TEXTE FOURNI -

───

Enfin, une réduction du temps de travail sans diminution de salaire (pour tous les travailleurs gagnant moins d'une fois et demie le salaire moyen) correspond à un acroissement du coût du travail. Or les entreprises ne peuvent accorder des augmentations de salaires que dans la mesure où des gains de productivité sont réalisés.

Cette initiative anticipe des augmentations futures de productivité pour les entreprises sans qu'elles puissent être assurées de pouvoir réellement les réaliser. Elle risque d'introduire une rigidité dans la fixation des salaires, qui devrait, au contraire, rester flexible et en phase avec l'évolution de la situation économique.

───

DONNÉES EXTRAITES -
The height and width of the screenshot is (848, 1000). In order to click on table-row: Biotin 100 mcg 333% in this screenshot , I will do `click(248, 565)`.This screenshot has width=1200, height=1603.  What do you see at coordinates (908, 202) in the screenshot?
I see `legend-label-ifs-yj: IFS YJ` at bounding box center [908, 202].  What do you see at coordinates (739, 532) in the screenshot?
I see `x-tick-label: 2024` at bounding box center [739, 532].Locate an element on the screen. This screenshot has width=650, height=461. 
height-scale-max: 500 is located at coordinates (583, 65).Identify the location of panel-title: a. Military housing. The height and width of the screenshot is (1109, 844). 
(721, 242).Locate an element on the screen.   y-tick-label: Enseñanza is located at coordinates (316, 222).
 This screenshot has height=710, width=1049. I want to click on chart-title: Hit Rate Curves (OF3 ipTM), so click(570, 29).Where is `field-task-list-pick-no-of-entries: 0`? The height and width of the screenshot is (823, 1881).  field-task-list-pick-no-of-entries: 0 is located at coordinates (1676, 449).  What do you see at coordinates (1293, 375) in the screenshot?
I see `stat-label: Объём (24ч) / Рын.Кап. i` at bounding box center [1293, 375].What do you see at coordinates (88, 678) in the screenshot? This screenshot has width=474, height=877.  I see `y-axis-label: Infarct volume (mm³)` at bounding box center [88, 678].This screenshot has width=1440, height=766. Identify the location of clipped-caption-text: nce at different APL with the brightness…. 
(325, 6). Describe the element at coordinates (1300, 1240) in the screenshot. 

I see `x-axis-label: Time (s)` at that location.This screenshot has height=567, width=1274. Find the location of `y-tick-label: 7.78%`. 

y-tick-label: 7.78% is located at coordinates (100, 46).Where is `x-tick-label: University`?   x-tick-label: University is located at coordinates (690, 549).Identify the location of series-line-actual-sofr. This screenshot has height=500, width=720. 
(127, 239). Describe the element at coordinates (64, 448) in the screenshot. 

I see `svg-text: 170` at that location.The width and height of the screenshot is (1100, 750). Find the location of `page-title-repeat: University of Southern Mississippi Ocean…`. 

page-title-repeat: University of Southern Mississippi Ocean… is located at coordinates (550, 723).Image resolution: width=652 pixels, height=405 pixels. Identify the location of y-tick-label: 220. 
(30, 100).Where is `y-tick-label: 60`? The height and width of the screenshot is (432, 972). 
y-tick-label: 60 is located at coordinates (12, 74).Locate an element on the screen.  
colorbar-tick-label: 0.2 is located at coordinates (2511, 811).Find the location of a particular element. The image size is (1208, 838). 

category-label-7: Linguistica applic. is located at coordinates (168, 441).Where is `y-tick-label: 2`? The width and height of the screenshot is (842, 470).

───

CONSIGNE - D'après le texte sur la réduction du temps de travail, à quelle condition les entreprises peuvent-elles accorder des augmentations de salaires ? Le matériel ne joue aucun rôle ici.

RÉPONSE - Elles ne peuvent les accorder que dans la mesure où des gains de productivité sont réalisés.